• [Task prompt] Tally the lines in the listing below that contain the string "computer", and state only the total.

(Data records)

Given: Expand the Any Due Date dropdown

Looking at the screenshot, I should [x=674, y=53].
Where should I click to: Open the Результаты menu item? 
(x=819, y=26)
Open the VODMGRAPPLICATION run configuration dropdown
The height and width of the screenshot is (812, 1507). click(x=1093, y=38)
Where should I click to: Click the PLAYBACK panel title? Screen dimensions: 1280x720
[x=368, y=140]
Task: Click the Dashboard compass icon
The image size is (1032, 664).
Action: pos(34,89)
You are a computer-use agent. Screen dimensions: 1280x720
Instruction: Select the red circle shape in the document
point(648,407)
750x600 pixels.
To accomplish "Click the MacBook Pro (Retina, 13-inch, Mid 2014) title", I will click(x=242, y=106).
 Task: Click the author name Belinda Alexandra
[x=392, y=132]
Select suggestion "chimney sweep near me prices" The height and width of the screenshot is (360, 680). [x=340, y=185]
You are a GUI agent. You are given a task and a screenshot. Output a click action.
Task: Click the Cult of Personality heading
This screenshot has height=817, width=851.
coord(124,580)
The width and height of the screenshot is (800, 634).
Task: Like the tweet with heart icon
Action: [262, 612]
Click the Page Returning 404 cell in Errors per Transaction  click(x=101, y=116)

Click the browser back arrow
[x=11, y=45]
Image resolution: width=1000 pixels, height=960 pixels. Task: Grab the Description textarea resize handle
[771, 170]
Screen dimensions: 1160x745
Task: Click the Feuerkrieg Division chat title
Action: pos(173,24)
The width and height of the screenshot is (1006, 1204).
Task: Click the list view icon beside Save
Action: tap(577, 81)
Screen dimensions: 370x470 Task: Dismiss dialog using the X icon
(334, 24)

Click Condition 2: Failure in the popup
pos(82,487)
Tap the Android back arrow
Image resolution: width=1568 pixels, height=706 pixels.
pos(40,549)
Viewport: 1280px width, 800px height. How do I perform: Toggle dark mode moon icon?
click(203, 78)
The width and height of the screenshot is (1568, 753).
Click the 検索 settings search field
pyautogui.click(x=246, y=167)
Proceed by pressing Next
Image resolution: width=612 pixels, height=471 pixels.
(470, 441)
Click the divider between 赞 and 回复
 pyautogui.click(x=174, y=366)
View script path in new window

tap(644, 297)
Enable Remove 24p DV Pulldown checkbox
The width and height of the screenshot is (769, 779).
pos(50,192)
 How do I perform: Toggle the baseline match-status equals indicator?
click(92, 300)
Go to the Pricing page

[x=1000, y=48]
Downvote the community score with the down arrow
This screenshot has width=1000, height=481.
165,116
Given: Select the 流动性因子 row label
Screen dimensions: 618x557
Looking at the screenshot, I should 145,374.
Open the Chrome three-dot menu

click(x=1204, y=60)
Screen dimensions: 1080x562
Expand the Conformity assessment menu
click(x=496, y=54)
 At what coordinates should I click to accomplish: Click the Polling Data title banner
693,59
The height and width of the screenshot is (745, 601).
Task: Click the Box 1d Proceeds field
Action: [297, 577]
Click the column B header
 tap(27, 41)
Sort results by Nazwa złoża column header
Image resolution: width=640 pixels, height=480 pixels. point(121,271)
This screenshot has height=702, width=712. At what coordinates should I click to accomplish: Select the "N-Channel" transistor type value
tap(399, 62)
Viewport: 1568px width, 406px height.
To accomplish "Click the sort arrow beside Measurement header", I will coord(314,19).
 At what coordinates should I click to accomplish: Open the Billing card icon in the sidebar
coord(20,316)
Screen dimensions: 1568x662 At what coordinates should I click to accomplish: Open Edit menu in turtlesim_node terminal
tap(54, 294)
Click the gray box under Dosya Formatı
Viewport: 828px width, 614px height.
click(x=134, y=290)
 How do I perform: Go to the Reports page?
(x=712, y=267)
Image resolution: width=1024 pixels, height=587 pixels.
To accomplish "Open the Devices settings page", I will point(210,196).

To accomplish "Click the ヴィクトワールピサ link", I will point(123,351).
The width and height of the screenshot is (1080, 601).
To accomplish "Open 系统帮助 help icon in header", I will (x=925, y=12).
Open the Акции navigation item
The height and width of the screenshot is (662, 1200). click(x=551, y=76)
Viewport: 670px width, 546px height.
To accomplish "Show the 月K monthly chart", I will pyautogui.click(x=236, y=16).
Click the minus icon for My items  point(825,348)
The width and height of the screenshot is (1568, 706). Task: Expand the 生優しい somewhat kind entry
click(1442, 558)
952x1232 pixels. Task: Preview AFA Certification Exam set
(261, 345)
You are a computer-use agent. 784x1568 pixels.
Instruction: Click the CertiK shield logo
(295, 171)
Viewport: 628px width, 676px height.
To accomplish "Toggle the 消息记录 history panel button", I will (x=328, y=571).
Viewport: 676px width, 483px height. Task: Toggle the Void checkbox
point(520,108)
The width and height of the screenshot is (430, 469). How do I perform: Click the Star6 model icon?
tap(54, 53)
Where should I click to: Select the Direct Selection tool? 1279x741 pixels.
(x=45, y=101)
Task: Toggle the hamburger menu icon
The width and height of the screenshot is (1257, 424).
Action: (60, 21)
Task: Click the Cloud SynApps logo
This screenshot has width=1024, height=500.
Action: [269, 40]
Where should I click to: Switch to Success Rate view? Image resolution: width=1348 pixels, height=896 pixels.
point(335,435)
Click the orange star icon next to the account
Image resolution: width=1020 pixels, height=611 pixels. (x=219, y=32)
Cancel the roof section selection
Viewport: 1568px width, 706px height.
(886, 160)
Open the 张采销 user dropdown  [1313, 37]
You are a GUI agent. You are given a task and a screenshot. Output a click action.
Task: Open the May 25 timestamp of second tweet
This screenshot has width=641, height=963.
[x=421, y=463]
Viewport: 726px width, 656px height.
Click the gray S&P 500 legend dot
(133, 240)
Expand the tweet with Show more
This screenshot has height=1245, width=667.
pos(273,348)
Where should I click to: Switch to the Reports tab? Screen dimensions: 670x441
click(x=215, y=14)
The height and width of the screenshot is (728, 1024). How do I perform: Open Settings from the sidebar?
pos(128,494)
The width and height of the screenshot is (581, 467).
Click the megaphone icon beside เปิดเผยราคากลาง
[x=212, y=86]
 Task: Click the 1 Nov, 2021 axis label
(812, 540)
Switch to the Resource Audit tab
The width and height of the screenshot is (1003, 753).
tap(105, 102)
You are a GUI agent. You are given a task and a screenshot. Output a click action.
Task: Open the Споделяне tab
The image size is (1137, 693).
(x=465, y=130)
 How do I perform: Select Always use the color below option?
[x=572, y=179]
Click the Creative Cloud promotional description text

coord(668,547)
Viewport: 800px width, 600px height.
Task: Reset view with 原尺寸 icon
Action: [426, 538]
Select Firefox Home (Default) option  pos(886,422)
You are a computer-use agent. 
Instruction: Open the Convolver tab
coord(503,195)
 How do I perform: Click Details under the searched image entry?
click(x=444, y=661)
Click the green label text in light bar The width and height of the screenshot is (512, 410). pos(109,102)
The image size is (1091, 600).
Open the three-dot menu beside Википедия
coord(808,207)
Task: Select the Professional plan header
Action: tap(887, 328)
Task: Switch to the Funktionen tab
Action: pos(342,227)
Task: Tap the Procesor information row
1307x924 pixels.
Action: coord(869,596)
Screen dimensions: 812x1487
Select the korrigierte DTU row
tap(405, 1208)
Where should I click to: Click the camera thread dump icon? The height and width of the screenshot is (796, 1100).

(End Data records)

• [Response] 3